Gov. Mauricio Vila Dosal announced yesterday an end to Yucatán’s motor vehicle curfew and several other COVID-19 restrictions. Photo: Courtesy

Over a year after they were first introduced, mobility restrictions in Yucatán have now been completely rescinded.

This means that motorists will now be free to transit city streets and highways 24 hours a day, every day of the week. 

“The trend that we are seeing is very positive, this allows us to lift several existing restrictions and get our economy going again,” said Yucatán Gov. Mauricio Vila Dosal.

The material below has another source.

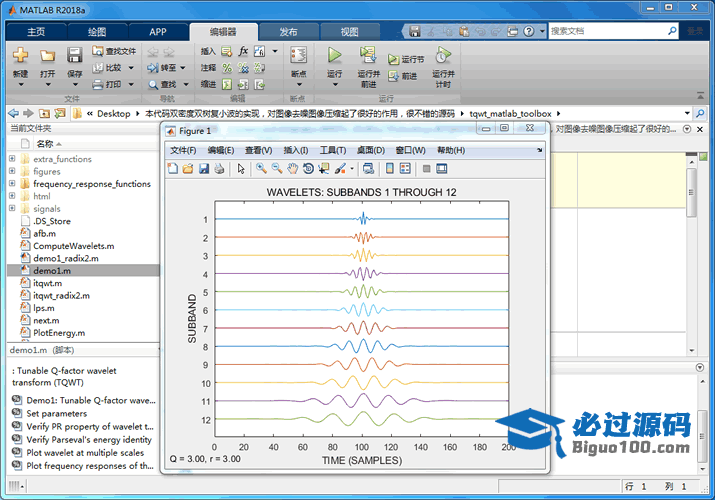
Task: Click the Print figure icon
Action: [x=219, y=169]
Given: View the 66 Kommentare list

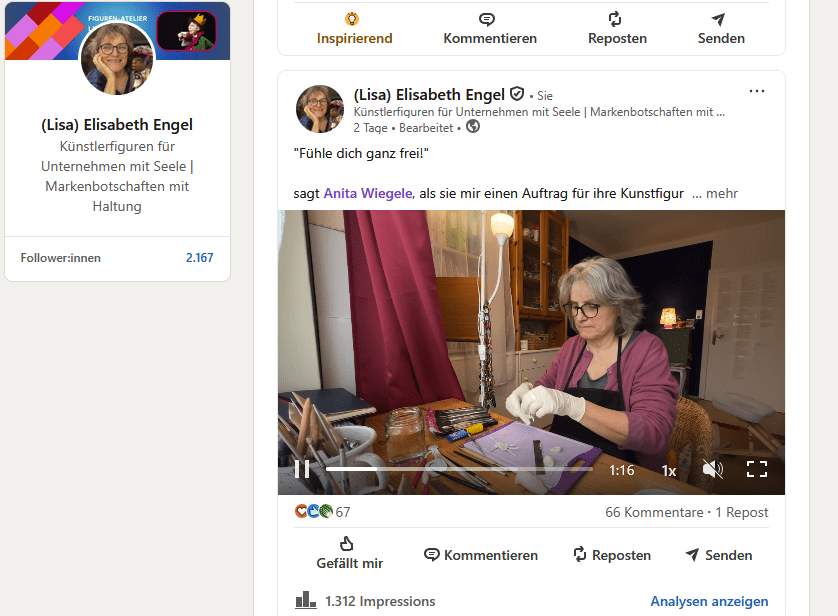Looking at the screenshot, I should click(x=654, y=512).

The news comes two weeks after Yucatán achieved yellow on Mexico’s epidemiological traffic light system

Given a drop in COVID-19 cases and hospitalizations, the state government has also softened many other restrictions. Public hospitals were caring for 143 coronavirus patients on Monday. Another 476 were quarantined at home.

All businesses that are currently allowed to operate will no longer be forced to close early, except for restaurants which will continue to close by 11 pm.

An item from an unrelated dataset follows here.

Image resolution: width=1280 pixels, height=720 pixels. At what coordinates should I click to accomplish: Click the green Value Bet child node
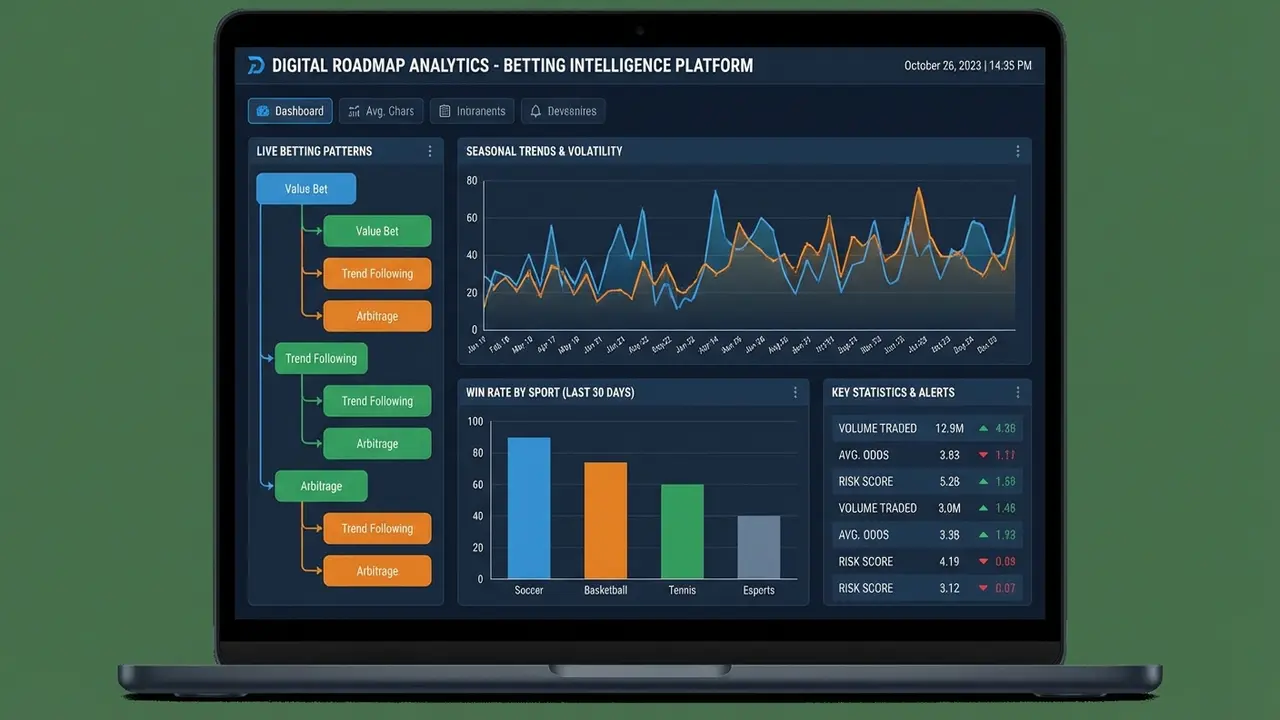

Religious services will be allowed to operate at 70% capacity while sporting events will be capped at 40%.

Roadblocks preventing town-to-town travel began in March 2020, and by July a nightly curfew was formalized.

Earlier: Yucatán No. 1 in COVID deaths among indigenous people

Gov. Vila Dosal warned that if COVID-19 cases begin to rise, the state government will be forced to reinstate several restrictions. 

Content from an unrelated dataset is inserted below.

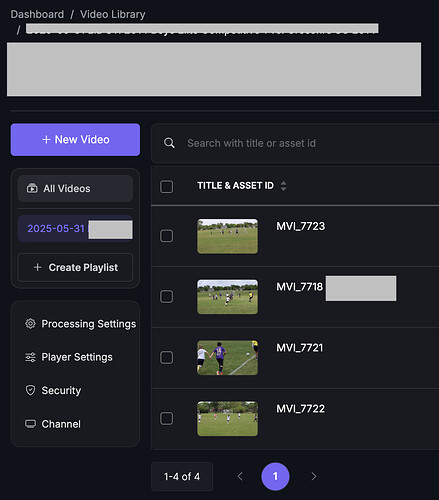Open the 2025-05-31 playlist item
Screen dimensions: 439x500
(x=75, y=229)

The decision to soften COVID-19 restrictions comes less than a month before Mexico’s midterm elections on June 6. That triggered speculation that the decision was politically motivated.

Given the governor’s approach so far, it is unlikely that the remaining restrictions will be lifted until Yucatán achieves green on Mexico’s epidemiological traffic light system.

As of yesterday, 14 Mexican states are already green, while another 15 are yellow and three remain under orange alert. No jurisdiction in the country has been labeled red in over a month.

Mexico’s epidemiological traffic light system as of May 11, 2021. Photo: Courtesy

Vaccination efforts in Yucatán have progressed well, though slower than first anticipated.

Yucatán residents 50 and over, as well as educators, will be offered their first dose of COVID-19 vaccines sometime in May.